Question 3: What shape is the deliverable? — what I handed to Omni, and what I deliberately didn't
With Gemini Omni Flash rolling out to all subscribers including AI Plus, video and mixed-media generation is suddenly easy to try. I welcome the wider menu of "creating," but this is where I kept the assignment deliberately narrow.
What Omni got from me: deliverables that are short explanatory media and cheap to redo. Concretely, prototype clips of about fifteen seconds introducing a new app feature — an experiment, one slot per week, to see whether a single-prompt video can replace the static-image-plus-text explainers I used to assemble by hand.
What it didn't get: production assets that actually ship to the App Store listing. The reason isn't quality — it's reproducibility. I haven't yet worked out a procedure that reliably gets the same tone of video from the same prompt, and store assets need series-level consistency. That makes it too early; I'll migrate the work once the prototyping settles the procedure.

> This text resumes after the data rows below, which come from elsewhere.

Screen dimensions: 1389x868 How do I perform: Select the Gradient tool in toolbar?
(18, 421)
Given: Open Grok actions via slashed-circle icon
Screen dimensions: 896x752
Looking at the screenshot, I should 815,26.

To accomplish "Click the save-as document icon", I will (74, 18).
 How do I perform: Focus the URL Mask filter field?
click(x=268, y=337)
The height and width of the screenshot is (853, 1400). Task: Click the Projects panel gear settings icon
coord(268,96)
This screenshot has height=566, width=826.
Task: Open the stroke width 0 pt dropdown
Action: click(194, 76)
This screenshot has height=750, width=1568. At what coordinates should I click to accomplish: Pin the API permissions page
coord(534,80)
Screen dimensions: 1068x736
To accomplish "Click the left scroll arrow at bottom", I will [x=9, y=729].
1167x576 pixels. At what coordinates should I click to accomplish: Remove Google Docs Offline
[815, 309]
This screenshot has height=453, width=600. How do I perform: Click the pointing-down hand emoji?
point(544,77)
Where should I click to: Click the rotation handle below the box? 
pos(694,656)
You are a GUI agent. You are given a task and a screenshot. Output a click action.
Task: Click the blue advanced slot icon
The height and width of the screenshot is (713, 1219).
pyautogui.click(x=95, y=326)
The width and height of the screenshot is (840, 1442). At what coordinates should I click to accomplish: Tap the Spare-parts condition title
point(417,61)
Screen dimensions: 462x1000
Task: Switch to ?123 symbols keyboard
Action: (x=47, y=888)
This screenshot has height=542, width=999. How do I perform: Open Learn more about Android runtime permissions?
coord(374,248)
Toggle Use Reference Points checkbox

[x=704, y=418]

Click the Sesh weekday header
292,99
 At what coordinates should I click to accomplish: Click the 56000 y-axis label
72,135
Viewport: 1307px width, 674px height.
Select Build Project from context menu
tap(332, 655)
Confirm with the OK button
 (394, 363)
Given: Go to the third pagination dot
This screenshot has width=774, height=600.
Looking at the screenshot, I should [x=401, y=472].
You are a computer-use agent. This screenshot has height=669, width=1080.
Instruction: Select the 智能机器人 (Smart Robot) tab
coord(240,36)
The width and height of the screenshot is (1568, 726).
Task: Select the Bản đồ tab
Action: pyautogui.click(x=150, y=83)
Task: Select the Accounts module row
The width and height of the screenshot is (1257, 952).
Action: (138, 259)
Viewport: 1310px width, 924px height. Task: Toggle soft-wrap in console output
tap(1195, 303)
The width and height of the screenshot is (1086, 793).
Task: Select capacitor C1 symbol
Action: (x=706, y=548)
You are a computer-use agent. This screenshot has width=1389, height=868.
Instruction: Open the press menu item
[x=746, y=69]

Text-centric routine work (release-note drafts and the like) stays with the regular chat and with Gemini 3.5 Flash on the API side. For deciding which workloads belong on the API side at all, I'm reusing the evaluation I described in Where to Adopt Gemini 3.5 Flash GA First — per-workload evaluation and a staged rollout with a model router.
Two adjustments after a week of running this
After a week, exactly two things needed fixing.
First, the granularity of what goes to Deep Think. I started by sending large units like "the feature spec," but with several intertwined issues in one request, the reasoning felt thinly spread across all of them. Now I send one issue at a time — "compare the weaknesses of these three price options" — and split multi-issue work into separate requests. If Deep Think isn't behaving the way you expect, the diagnostics in Gemini 3's Deep Think Not Working as Expected — five common problems and fixes are a useful checklist.
Second, when to launch Deep Research. Runs can take a while, and firing one off on impulse between tasks meant that by the time results arrived, my head was elsewhere and I skimmed them carelessly. I've now fixed the routine: launch at night, read the next morning. Pushing "researching" into the night and collecting it in the morning mirrors the off-peak scheduling I already use for automated publishing, and it fits the rhythm of an indie developer's week well.
Start by sorting your own last two weeks of requests
If you're stuck on mode selection, my suggested first step isn't to draw up an assignment table. It's to go back through your last two weeks of Gemini requests and sort them into satisfying and disappointing. In my case, the three questions — was the material in hand, did the premises move, what shape is the deliverable — emerged from that sorting, and the assignments then mostly decided themselves.
Counted by features, Gemini has grown more complex. With the right criteria, though, choosing has actually become faster. Thanks for reading — I hope this helps you rethink your own week's assignments.